Connecticut Audbon Society

How to Behave When Watching a Snowy Owl

Photo by Patrick M. Comins

Here are the three basic rules Snowy Owl observers should follow (borrowed from Project SNOWStorm):

  • Keep your distance
  • Respect private property
  • Don’t feed an owl, ever.

We’re quoting at length from Project SNOWStorm.

Keep your distance:
“This is the first and most important rule. Just because the owl may tolerate a fairly close approach doesn’t mean you should push the envelope. If the owl is visibly reacting to your presence — fidgeting, repeatedly staring at you, head-bobbing or changing position — you’re too close, and need to back off immediately.

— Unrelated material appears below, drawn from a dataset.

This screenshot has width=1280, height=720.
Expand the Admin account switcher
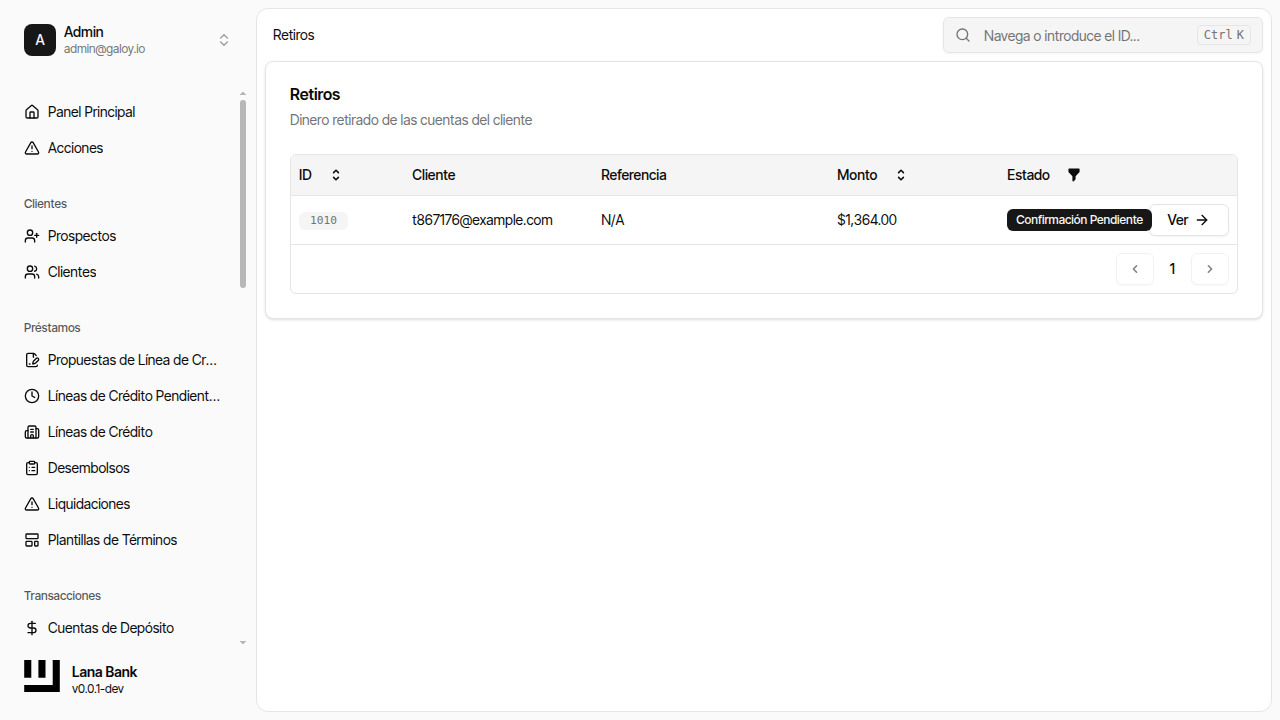point(224,40)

“Needless to say, if you’ve flushed the owl you were far too close — and you need to seriously reconsider your behavior next time.”

Respect Private Property
Luckily, there are plenty of public places in Connecticut to see Snowy Owls. But Project SNOWStorm adds this:

“Many landowners who host snowy owls report problems with visitors ignoring common courtesy (and sometimes even obvious “No Trespassing” signs) to get close to owls. Do not cross private property without permission. And in coastal environments, snowy owls often roost in fragile dune habitat that is generally closed to foot traffic. Obey all closure or off-limits signs.”

Never feed an owl
“One of the most damaging things anyone can do (usually to attract the bird for a close-up photo, but sometimes out of a misplaced belief that the owl is starving) is to feed a snowy owl. Because they have little innate fear of humans, snowy owls can very quickly become very habituated to people tossing them mice. Once they associate people with food, the owls are drawn into dangerous situations, such as swooping close to roads. They may also approach people who may harm them, either from fear and ignorance, or from malice.”